The weights in a neural network are adjusted according to some learning rule or algorithm, such as Hebbian learning. Thus, connectionists have created many sophisticated learning procedures for neural networks. Learning always involves modifying the connection weights. In general, these involve mathematical formulas to determine the change in weights when given sets of data consisting of activation vectors for some subset of the neural units.
By formalizing learning in such a way, connectionists have many tools. A very common strategy in connectionist learning methods is to incorporate gradient descent over an error surface in a space defined by the weight matrix. All gradient descent learning in connectionist models involves changing each weight by the partial derivative of the error surface with respect to the weight. Backpropagation (BP), first made popular in the 1980s, is probably the most commonly known connectionist gradient descent algorithm today.

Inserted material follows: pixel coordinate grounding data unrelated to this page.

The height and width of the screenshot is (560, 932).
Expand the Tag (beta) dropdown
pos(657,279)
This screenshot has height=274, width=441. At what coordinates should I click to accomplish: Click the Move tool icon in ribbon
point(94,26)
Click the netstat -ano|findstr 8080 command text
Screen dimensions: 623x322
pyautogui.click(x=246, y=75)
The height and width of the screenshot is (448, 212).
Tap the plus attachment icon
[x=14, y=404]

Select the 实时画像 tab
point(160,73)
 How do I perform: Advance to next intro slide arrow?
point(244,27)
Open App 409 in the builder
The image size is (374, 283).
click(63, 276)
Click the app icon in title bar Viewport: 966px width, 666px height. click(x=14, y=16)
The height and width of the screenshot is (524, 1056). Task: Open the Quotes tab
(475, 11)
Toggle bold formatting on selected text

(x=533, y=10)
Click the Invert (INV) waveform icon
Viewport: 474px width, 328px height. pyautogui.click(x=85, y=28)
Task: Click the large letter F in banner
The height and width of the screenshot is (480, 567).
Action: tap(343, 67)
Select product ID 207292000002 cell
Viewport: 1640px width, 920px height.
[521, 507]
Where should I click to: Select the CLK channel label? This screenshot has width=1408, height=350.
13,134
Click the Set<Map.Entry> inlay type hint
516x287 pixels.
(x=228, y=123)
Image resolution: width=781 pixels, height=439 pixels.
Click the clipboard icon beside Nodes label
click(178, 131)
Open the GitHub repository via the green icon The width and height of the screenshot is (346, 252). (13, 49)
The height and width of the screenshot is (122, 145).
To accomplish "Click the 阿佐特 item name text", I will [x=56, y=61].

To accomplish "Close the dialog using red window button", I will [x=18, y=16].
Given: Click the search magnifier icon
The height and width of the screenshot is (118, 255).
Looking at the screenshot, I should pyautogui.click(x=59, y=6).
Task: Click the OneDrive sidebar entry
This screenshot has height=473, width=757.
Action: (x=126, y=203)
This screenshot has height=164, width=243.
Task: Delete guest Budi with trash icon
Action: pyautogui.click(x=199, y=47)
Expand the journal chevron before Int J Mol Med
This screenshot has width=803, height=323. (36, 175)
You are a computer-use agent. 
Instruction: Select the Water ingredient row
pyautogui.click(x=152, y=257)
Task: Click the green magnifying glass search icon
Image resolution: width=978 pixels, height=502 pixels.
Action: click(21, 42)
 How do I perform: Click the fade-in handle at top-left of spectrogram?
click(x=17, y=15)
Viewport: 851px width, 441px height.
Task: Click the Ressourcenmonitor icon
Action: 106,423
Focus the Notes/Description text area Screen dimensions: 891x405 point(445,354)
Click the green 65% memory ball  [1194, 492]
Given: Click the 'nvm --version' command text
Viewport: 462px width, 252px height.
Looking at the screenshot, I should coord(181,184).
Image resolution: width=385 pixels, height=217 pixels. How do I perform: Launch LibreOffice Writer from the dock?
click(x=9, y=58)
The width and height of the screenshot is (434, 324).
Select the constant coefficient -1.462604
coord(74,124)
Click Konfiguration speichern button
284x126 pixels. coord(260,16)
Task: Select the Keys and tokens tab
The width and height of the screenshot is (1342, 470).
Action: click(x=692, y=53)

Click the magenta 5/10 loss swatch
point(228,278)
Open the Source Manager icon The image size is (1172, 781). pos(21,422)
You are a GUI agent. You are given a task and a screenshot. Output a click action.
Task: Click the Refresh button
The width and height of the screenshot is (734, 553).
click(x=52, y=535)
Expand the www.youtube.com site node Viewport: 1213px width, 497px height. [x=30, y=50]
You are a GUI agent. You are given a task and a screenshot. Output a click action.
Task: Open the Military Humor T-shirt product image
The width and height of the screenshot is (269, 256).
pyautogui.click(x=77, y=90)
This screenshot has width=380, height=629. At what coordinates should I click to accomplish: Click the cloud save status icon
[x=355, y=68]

Connectionism can be traced to ideas more than a century old, which were little more than speculation until the mid-to-late 20th century. Through his work on the structure of the nervous system for which he won the Nobel Prize in 1906, the Spanish Santiago Ramón y Cajal established the basis for studies of neural networks, but it wasn't until the 1980s that connectionism became a popular perspective among scientists.
Parallel distributed processing
The prevailing connectionist approach today was originally known as parallel distributed processing (PDP). It was an artificial neural network approach that stressed the parallel nature of neural processing, and the distributed nature of neural representations. It provided a general mathematical framework for researchers to operate in. The framework involved eight major aspects:
- A set of processing units, represented by a set of integers.
- An activation for each unit, represented by a vector of time-dependent functions.
- An output function for each unit, represented by a vector of functions on the activations.
- A pattern of connectivity among units, represented by a matrix of real numbers indicating connection strength.
- A propagation rule spreading the activations via the connections, represented by a function on the output of the units.
- An activation rule for combining inputs to a unit to determine its new activation, represented by a function on the current activation and propagation.
- A learning rule for modifying connections based on experience, represented by a change in the weights based on any number of variables.
- An environment that provides the system with experience, represented by sets of activation vectors for some subset of the units.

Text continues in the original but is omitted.